Nezavisimaya Gazeta 14 January 1997 page 8.
by Vladimir Kobzev
"Aleksandr Lebed Now Has Own Newspaper"
The end of 1996 saw the birth of a new Russian
newspaper -- "Chest i Rodina" [Honor and the Motherland].
The founder of the publication is the Moscow branch of the eponymous public
movement, and the publisher is the movement itself. The newspaper
is unlikely to publish on a regular basis for the time being and its publication
will, perhaps, be timed for events important for the movement and its leader
Aleksandr Lebed.
The newspaper will have eight pages and publish
in 10,000 copies is rather evidence of the financial possibilities of the
former Security Council secretary's supporters than of the estimated
potential demand for the new publication. From direct and indirect
indications, the new newspaper will become a typical party publication
of the post-Soviet period. With the difference that Lebed has
created a movement and a party of a leaderist [vozhdistskiy] type.
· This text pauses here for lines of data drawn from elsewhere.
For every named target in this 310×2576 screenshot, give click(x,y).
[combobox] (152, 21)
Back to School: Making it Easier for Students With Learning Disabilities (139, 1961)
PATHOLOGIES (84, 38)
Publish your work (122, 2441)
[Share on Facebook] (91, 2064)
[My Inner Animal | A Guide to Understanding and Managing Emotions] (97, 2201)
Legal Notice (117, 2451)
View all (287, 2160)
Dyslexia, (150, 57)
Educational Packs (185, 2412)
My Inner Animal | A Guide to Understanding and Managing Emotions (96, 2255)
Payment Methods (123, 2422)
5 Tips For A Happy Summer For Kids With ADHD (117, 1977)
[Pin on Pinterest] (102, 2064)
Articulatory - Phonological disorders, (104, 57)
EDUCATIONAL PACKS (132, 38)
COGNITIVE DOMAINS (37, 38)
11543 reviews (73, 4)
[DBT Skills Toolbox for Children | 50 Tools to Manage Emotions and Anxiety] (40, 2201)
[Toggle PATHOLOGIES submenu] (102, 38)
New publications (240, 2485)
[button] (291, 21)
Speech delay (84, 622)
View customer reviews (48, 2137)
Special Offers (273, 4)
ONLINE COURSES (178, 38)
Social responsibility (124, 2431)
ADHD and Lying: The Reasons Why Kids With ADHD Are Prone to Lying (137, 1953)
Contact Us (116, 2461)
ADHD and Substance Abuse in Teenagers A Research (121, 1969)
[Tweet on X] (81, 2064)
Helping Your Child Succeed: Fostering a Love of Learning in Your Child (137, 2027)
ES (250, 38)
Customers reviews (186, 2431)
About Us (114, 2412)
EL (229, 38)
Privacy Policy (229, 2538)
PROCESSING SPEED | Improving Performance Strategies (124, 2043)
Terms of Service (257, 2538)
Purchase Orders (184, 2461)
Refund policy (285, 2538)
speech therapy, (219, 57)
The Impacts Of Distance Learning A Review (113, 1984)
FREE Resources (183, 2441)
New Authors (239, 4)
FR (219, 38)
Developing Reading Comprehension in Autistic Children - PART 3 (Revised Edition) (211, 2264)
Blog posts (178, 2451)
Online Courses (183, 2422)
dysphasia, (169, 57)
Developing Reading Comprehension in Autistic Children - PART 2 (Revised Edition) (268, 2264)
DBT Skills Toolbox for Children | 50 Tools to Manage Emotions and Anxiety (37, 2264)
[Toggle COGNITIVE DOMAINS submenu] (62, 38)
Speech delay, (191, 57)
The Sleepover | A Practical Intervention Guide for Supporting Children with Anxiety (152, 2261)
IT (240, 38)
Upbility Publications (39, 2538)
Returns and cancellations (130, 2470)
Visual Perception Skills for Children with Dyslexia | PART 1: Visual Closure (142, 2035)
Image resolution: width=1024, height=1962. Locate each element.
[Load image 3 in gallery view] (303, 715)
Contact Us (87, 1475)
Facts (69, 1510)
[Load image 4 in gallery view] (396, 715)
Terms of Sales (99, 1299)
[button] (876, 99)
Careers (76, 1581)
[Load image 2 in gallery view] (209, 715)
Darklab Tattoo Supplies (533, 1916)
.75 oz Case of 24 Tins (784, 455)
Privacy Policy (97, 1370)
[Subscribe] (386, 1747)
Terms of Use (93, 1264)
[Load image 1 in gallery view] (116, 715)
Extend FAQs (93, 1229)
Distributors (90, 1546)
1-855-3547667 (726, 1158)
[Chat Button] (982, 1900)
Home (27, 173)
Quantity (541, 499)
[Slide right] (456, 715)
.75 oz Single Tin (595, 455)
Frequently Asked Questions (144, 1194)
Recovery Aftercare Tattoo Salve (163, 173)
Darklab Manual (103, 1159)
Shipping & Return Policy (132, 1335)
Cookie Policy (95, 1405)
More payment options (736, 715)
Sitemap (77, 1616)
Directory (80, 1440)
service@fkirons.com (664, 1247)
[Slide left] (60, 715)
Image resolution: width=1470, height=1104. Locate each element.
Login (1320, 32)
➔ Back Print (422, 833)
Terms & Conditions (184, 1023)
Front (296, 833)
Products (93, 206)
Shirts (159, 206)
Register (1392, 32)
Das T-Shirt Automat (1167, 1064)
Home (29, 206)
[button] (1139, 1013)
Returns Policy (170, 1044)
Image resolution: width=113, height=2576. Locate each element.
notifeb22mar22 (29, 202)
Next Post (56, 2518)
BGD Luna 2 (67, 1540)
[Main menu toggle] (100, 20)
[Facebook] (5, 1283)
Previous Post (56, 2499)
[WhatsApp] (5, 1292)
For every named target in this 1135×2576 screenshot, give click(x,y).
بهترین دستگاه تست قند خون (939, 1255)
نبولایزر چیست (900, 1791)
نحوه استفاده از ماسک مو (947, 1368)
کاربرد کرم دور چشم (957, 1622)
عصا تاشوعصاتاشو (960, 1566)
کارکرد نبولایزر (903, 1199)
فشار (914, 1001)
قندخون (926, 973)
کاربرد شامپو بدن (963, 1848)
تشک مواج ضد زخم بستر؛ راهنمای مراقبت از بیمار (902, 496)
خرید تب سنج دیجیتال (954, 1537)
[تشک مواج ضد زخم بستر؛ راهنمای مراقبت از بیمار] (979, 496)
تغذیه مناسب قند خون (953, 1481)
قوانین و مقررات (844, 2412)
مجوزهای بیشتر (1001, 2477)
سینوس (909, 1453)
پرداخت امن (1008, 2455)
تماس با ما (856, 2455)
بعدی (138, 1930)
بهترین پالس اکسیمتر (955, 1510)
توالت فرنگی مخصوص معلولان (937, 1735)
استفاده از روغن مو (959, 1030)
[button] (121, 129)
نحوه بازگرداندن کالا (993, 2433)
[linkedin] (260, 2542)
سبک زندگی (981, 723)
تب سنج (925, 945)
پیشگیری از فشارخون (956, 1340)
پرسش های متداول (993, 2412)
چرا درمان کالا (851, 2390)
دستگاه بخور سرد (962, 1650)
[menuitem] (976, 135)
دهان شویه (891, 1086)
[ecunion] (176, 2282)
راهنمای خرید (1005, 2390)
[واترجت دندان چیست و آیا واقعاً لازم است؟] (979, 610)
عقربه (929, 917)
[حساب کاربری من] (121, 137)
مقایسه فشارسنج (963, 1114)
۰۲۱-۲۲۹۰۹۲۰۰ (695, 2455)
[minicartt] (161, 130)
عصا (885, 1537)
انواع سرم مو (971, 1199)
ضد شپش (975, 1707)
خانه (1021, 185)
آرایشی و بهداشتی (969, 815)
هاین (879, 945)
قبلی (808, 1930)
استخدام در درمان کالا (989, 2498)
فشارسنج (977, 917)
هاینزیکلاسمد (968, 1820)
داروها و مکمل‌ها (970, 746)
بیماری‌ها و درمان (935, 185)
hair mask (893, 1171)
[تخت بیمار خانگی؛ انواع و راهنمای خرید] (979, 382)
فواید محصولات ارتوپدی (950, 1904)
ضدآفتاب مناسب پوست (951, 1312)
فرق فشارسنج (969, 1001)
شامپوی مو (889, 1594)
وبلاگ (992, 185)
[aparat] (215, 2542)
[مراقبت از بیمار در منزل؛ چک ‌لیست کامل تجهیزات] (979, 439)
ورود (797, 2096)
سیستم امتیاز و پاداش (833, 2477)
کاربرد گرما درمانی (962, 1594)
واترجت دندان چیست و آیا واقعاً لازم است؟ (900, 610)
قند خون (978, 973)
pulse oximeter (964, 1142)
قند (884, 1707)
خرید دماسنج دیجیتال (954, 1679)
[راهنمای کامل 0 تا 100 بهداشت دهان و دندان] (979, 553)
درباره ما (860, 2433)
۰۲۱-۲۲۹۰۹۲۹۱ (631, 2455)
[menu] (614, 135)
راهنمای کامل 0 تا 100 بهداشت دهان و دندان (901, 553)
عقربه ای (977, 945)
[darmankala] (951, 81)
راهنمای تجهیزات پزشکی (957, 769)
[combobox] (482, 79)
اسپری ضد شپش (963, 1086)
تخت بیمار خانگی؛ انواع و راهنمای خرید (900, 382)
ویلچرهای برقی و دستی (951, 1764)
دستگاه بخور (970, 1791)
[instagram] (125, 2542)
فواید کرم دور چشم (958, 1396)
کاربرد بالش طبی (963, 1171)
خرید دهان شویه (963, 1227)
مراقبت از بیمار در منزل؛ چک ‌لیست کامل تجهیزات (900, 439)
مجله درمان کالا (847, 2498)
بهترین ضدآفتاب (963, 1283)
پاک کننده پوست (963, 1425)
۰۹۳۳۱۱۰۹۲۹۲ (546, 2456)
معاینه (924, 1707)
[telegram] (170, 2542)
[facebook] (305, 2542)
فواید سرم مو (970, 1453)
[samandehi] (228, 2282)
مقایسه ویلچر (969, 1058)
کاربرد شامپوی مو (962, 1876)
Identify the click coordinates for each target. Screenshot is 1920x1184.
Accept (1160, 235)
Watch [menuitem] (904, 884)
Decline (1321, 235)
As a result, three pages of the newspaper, out of the eight, carry Lebed's
report at the Third Conference of the Chest i Rodina movement, one
carries his picture and the other pages are taken up by "pro-Lebed"
political and economic analysis of the Russian situation, letters
from the general's supporters to their idol (that this is so is seen
from the tone of the missives) and a brief record of the general-led
movement's one-year-long existence.
With regard to the visuals, they consist of
three pictures of the general and three anti-government cartoons.
The quality of printing is typical of this sort of party publications.
The contents side of the material included in the publication reflects
to a certain extent the movement's political characterization of the movement
and its leader. Aleksandr Lebed's report contains analysis
of the situation in Russia, the general's own conclusions, the description
of his 133-days "experience of being in power" with eight points
proving his extreme usefulness for the state and the country's population,
proposals on vital problems of policy and economics stressing the
restoration of order, as well as the idea of a well-known politicians
on the creation of a "third road" party which is supposed
to merge with the Chest i Rodina movement in the capacity of a collective
member.
The remaining material gives a devastating
characterization of the socioeconomic and political situation in Russia.
If the first issue of the publication under review is any guide,
time and political vicissitudes have failed to alter either the movement,
which is the founder and publisher of the new publication, or its
leader. Despite all declarations on broadening the social base
of Chest i Rodina, the newspaper's material is clearly oriented toward
Lebed's supporters among the officer corps and retired officers who constitute
the movement's nucleus. Lebed's report does not contain a single
word of self-criticism. However, the issue under review may very
well prove untypical of further issues of the newspaper.